I suspect this proliferation of Renaissances is the fault of the 19th century, although I can't be sure. (It is still usually safe to blame the 19th century for any problems with a shared cultural understanding of the Middle Ages, although I'd better check this statement with Jo before running off with it.) If I were to hazard a guess, it would be that people started adding more and more (and smaller and smaller) Renaissances into medieval history because they were tired of explaining that the medieval era still had books and ideas and languages and so on, rather than just mud and dying in childbirth, and had given up on anyone using "medieval" and "Renaissance" as anything other than shorthand for "bad, stupid" and "smart, good" again.
So they lighted on the admittedly ingenious but short-sighted solution of calling parts of the medieval era "the Danish Renaissance of the Balkans" or "the hasty Renaissance of 1103" in order to trick people into learning something about medieval ingenuity, like when Jessica Seinfeld taught everyone to sneak sweet potatoes into brownies. If "Renaissance" means "something good happened," you might as well call every cultural boom or newly-formed political coalition a Renaissance.

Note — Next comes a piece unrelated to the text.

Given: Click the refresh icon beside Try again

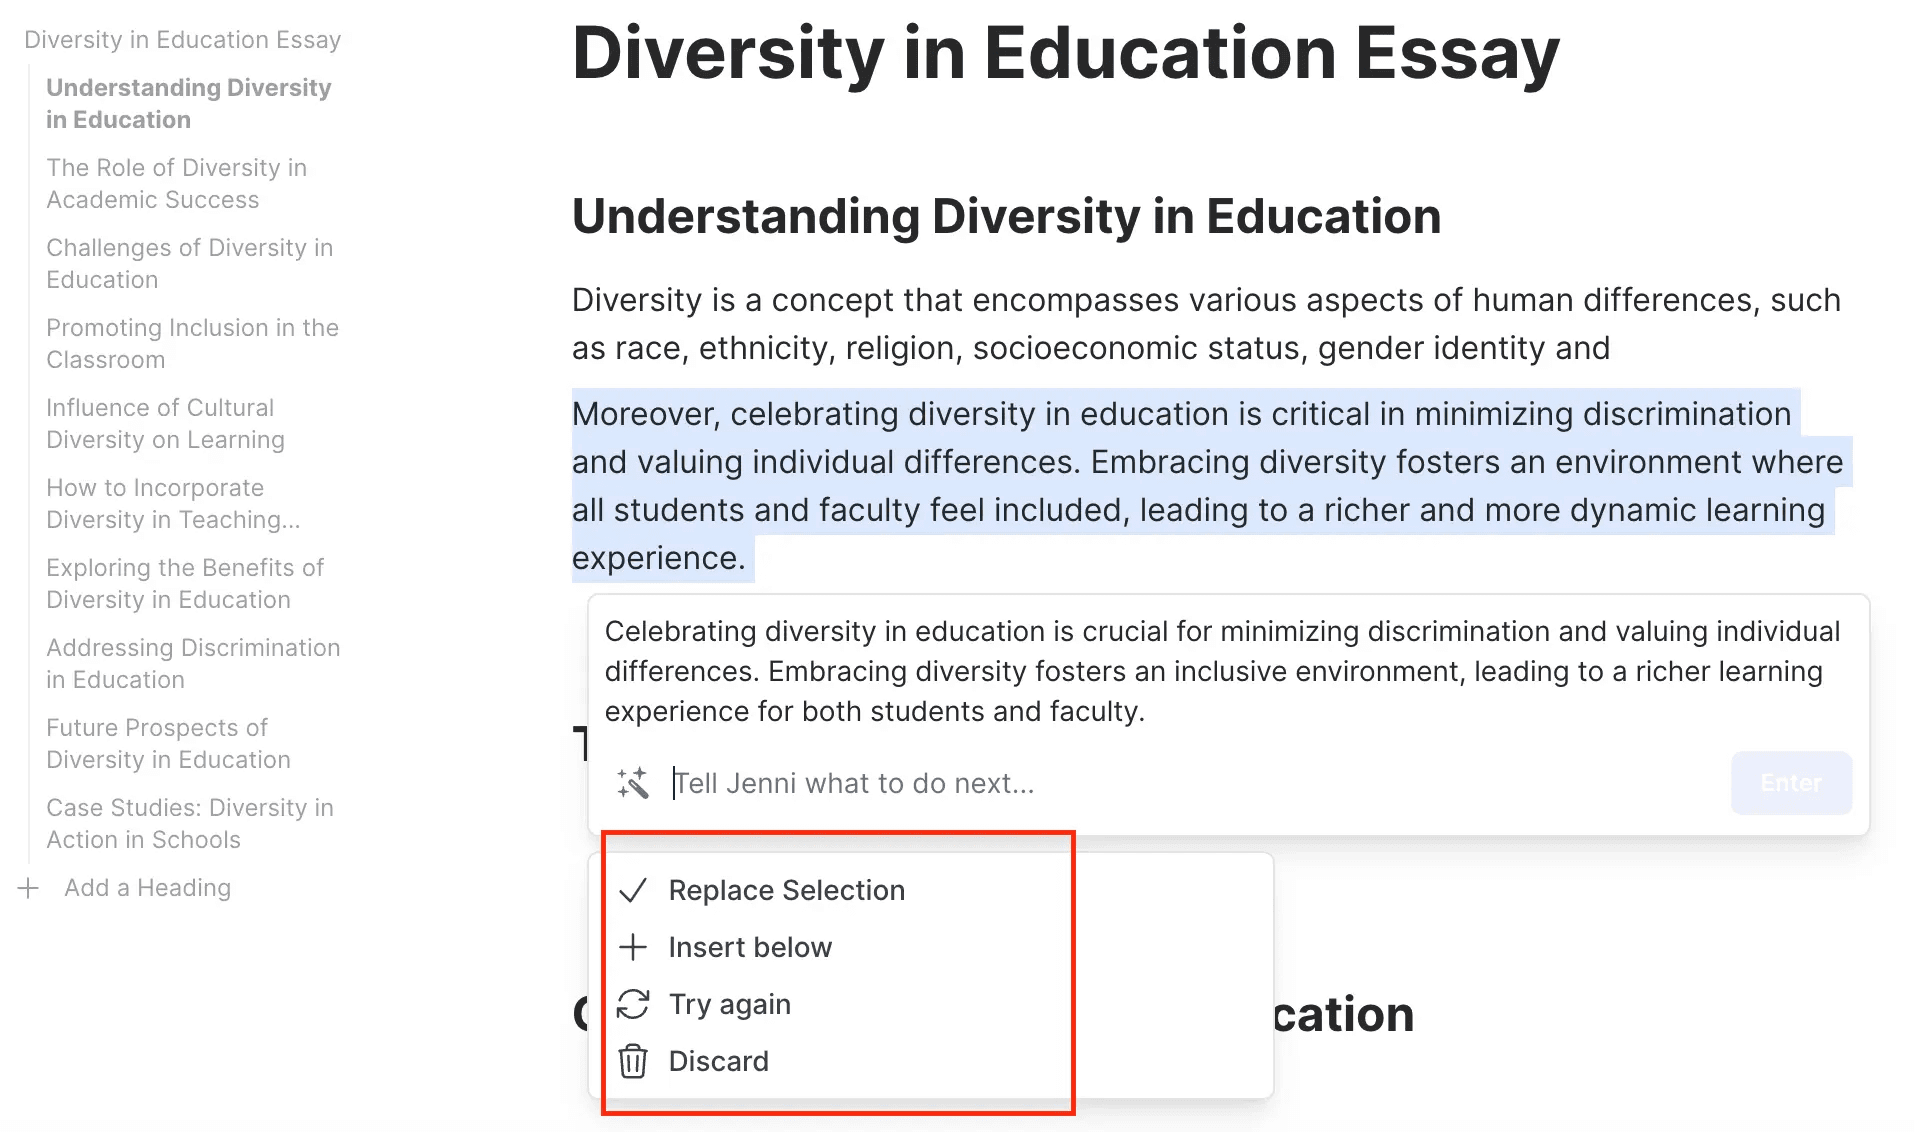Looking at the screenshot, I should coord(633,1004).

Translate a lot of copies of Boethius this year, did you? Why not call it a Renaissance! Mint some new coins, built an extra scriptorium or two, wrote a lot of letters to Byzantium? Good news: You're having a Renaissance! It's like Henry Fonda's last speech at the end of The Grapes of Wrath, if Tom Joad were the personification of the Renaissance:
"Maybe it's like Casy says. A Renaissance ain't got a period of its own, just a little piece of a bigger period, the one big historical period that belongs to everybody, then...Then it don't matter. I'll be all around in the Dark Ages. I'll be everywhere. Wherever you can look – wherever there's a new commentary on the Logica vetus, or increased engagement with Arabic philosophy, I'll be there. Wherever there's a rich guy marrying his daughter to a former warlord turned duke in Southern Germany to consolidate the Italian and German kingdoms, I'll be there. Wherever sophisticated urban settlements emerge as hubs of long-distance trade and sites of training for skilled craftsmen, I'll be there. I'll be in the way kids laugh when they're reading and know they're about to develop a new miniscule script, and when the people revive cathedral schools in their own backyard, with personal commissions from Empress Matilda, I'll be there, too."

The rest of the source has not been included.